# How big does a 42mm El Primero wear?



## arcadelt

Hi All. I've done a rudimentary search, but couldn't readily find an answer to the subject question. Can someone who has both a 42mm El Primero and any of the following watches listed tell me how they compare in the wearing stakes (width, length and height):


* Omega Speedmaster Professional
* Breitling Old Navitimer II
* Rolex Submariner Ceramic
* Girard-Perregaux based on the 49585 40mm case


And while a suggestion to go and try one on at an AD would normally be appropriate and helpful, please refrain, as I live 400km from any AD and exercise this hobby remotely.


----------



## Solomente

They wear bigger than a speedy or submariner. 42mm with a very thin bezel makes them wear more like a 44. The thickness feels great though, fairly thin especially for a chronograph


----------



## arcadelt

Solomente said:


> They wear bigger than a speedy or submariner. 42mm with a very thin bezel makes them wear more like a 44. The thickness feels great though, fairly thin especially for a chronograph


Thanks. So do you think their 38mm model would wear more like one of the watches I listed?

[DATASET EXCERPT]

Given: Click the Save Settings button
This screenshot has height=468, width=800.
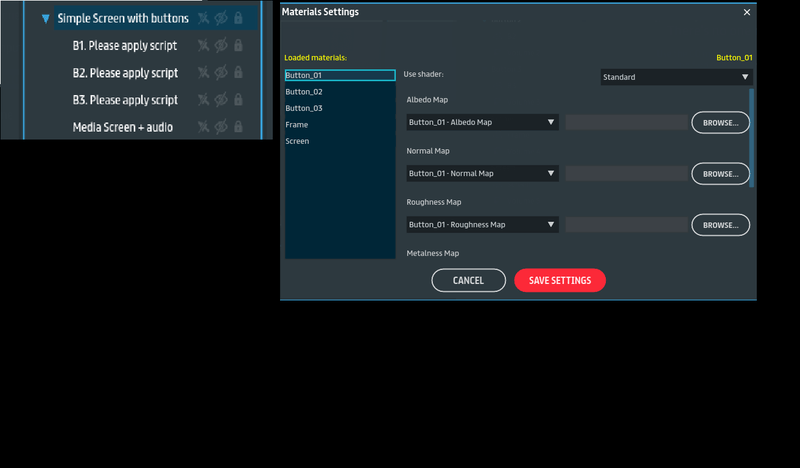Looking at the screenshot, I should (x=559, y=281).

[EXERCISE REQUIREMENTS] Reproduce the El Primero forum thread above in full, word for word.

[WRITTEN RESPONSE]
# How big does a 42mm El Primero wear?



## arcadelt

Hi All. I've done a rudimentary search, but couldn't readily find an answer to the subject question. Can someone who has both a 42mm El Primero and any of the following watches listed tell me how they compare in the wearing stakes (width, length and height):


* Omega Speedmaster Professional
* Breitling Old Navitimer II
* Rolex Submariner Ceramic
* Girard-Perregaux based on the 49585 40mm case


And while a suggestion to go and try one on at an AD would normally be appropriate and helpful, please refrain, as I live 400km from any AD and exercise this hobby remotely.


----------



## Solomente

They wear bigger than a speedy or submariner. 42mm with a very thin bezel makes them wear more like a 44. The thickness feels great though, fairly thin especially for a chronograph


----------



## arcadelt

Solomente said:


> They wear bigger than a speedy or submariner. 42mm with a very thin bezel makes them wear more like a 44. The thickness feels great though, fairly thin especially for a chronograph


Thanks. So do you think their 38mm model would wear more like one of the watches I listed?